RECORDED INFORMATION Block Start
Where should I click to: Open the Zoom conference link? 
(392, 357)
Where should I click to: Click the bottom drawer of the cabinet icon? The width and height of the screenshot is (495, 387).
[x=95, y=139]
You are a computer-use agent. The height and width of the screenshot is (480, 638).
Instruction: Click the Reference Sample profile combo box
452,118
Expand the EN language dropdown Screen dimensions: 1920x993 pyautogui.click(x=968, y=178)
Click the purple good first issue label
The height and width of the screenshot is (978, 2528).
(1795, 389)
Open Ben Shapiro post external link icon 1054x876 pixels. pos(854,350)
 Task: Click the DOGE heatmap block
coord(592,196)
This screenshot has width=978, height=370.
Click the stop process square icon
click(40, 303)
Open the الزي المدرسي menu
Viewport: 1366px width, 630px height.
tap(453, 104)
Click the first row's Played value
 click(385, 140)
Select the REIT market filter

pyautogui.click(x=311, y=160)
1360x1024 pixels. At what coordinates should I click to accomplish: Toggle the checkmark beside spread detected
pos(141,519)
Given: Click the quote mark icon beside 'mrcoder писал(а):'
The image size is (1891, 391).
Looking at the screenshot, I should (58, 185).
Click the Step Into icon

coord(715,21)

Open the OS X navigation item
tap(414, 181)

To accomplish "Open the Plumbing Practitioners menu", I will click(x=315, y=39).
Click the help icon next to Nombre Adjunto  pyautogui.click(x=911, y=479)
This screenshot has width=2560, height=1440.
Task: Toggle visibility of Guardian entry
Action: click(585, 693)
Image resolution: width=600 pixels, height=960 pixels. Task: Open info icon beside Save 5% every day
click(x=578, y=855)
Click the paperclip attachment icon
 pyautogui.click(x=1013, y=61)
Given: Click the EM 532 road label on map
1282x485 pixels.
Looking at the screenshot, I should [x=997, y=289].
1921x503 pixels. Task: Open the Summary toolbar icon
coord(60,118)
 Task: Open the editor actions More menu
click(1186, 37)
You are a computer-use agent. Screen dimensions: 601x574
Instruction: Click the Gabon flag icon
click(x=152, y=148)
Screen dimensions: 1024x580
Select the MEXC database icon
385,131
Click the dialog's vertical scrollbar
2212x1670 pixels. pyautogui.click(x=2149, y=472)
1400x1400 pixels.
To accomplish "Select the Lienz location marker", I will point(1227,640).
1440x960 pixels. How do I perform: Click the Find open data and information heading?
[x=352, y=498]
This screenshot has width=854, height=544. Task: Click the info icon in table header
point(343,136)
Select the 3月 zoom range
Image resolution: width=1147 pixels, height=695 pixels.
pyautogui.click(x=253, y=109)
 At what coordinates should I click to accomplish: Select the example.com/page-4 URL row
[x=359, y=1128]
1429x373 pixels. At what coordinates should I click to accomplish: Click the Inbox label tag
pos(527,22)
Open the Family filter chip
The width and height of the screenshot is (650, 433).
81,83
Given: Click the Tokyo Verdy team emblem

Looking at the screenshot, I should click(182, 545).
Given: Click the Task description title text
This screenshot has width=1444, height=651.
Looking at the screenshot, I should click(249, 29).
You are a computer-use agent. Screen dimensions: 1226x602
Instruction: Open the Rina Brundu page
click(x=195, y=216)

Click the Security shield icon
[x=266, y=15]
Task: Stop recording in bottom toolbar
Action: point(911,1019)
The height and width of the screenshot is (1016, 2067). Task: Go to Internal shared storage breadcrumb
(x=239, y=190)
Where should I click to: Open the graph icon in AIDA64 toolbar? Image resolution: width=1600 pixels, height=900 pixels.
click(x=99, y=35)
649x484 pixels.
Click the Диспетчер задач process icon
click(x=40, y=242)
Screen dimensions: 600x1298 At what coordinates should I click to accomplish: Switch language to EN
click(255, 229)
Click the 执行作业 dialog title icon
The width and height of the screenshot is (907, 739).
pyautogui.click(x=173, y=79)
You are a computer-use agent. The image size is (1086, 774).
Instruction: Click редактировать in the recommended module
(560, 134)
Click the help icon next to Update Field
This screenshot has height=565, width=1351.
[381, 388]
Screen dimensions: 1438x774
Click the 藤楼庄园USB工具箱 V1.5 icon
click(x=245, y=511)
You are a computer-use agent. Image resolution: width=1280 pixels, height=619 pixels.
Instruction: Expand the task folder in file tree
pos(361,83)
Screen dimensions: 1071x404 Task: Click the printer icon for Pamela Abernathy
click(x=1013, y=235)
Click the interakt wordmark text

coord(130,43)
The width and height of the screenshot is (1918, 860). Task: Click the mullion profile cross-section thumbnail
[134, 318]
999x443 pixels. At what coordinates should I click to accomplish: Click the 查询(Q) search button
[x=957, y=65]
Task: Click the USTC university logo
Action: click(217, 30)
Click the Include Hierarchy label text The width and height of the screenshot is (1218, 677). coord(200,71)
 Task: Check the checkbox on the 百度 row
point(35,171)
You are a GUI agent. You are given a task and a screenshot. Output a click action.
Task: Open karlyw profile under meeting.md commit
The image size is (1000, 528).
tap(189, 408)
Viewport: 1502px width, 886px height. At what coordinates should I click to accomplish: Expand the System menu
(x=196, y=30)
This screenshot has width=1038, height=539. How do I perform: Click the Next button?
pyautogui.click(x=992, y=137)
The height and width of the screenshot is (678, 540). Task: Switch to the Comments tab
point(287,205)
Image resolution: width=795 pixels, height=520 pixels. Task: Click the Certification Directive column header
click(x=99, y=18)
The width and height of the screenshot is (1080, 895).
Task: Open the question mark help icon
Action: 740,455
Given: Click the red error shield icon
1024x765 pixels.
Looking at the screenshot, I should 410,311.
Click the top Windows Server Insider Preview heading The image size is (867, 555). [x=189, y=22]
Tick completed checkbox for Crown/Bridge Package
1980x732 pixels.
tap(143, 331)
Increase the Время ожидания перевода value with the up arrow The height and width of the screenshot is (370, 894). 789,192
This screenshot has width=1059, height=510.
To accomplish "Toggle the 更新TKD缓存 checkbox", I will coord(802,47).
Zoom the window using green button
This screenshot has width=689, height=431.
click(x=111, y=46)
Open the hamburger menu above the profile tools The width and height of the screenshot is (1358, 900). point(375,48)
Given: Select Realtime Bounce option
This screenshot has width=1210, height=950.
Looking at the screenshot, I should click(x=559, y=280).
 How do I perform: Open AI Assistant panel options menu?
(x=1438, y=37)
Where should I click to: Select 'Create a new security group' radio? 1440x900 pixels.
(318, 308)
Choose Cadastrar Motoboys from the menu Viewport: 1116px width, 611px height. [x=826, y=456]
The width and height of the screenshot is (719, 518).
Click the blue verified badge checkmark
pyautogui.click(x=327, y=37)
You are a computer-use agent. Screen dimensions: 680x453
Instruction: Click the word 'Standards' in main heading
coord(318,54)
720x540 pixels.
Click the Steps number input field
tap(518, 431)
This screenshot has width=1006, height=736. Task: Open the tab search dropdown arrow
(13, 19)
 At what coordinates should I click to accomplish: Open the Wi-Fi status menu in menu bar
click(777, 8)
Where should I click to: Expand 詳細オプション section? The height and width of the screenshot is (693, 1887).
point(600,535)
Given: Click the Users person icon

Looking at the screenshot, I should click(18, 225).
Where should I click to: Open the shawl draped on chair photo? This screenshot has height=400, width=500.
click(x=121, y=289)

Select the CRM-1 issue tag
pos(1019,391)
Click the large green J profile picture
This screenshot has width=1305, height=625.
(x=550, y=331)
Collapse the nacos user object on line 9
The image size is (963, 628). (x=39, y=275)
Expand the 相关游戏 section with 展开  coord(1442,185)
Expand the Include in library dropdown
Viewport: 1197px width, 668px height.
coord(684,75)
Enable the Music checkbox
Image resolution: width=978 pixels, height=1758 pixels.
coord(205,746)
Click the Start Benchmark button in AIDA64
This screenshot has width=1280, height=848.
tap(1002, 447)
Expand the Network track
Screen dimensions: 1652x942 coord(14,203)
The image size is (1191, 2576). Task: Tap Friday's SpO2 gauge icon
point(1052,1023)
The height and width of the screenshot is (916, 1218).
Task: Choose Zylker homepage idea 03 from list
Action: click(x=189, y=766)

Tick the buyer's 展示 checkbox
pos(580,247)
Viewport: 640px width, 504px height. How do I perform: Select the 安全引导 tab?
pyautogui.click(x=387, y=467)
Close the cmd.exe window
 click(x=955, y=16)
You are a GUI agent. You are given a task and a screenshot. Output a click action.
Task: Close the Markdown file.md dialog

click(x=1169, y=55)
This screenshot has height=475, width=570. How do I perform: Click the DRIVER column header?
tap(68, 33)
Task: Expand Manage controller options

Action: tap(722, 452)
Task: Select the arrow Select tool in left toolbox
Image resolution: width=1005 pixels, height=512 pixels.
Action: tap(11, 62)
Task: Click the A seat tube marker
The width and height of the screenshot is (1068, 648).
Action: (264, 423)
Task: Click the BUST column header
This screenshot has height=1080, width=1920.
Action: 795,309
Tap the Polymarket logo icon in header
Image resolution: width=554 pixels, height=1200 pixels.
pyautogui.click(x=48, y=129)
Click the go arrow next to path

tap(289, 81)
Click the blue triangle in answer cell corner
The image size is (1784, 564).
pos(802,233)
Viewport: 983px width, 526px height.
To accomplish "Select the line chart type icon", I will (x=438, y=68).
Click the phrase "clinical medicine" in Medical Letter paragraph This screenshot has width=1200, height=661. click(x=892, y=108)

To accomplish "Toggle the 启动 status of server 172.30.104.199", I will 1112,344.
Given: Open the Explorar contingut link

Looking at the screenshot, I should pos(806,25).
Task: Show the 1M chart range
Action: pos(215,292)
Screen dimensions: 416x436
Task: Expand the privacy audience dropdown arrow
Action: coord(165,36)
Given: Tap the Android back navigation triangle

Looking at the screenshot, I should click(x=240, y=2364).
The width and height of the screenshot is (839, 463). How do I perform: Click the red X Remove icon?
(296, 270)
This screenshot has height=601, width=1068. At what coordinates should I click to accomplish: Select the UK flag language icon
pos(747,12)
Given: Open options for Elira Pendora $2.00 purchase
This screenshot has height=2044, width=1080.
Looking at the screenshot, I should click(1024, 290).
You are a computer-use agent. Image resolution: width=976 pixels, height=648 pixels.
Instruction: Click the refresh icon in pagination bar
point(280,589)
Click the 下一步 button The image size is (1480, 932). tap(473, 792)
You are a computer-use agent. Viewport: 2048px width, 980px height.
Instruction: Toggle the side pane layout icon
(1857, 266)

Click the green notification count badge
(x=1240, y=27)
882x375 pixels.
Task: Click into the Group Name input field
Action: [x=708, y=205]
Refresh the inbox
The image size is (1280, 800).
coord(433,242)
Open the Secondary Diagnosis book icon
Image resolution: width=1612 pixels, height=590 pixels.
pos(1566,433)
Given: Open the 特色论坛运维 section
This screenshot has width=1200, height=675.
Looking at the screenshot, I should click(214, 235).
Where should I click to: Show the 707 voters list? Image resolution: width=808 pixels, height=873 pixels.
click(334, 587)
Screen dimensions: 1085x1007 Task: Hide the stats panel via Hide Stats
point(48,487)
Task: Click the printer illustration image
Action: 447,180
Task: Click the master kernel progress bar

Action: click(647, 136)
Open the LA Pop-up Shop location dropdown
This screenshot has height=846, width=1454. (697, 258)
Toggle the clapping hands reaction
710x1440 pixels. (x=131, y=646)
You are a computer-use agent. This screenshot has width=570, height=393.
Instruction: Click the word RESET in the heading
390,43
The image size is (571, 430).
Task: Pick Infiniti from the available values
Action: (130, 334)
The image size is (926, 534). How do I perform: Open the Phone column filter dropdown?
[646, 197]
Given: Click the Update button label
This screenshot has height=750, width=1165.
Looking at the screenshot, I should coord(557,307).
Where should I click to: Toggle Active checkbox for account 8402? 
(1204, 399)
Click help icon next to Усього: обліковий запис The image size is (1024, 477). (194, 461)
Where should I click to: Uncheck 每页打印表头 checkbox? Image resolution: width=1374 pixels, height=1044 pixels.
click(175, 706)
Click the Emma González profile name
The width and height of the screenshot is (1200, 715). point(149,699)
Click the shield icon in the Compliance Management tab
RECORDED INFORMATION Block End
Reproduce only the lines between the line containing "Where should I click to: Toggle" and the last line of the records, those two lines included, exactly.

Where should I click to: Toggle Active checkbox for account 8402? 
(1204, 399)
Click help icon next to Усього: обліковий запис The image size is (1024, 477). (194, 461)
Where should I click to: Uncheck 每页打印表头 checkbox? Image resolution: width=1374 pixels, height=1044 pixels.
click(175, 706)
Click the Emma González profile name
The width and height of the screenshot is (1200, 715). point(149,699)
Click the shield icon in the Compliance Management tab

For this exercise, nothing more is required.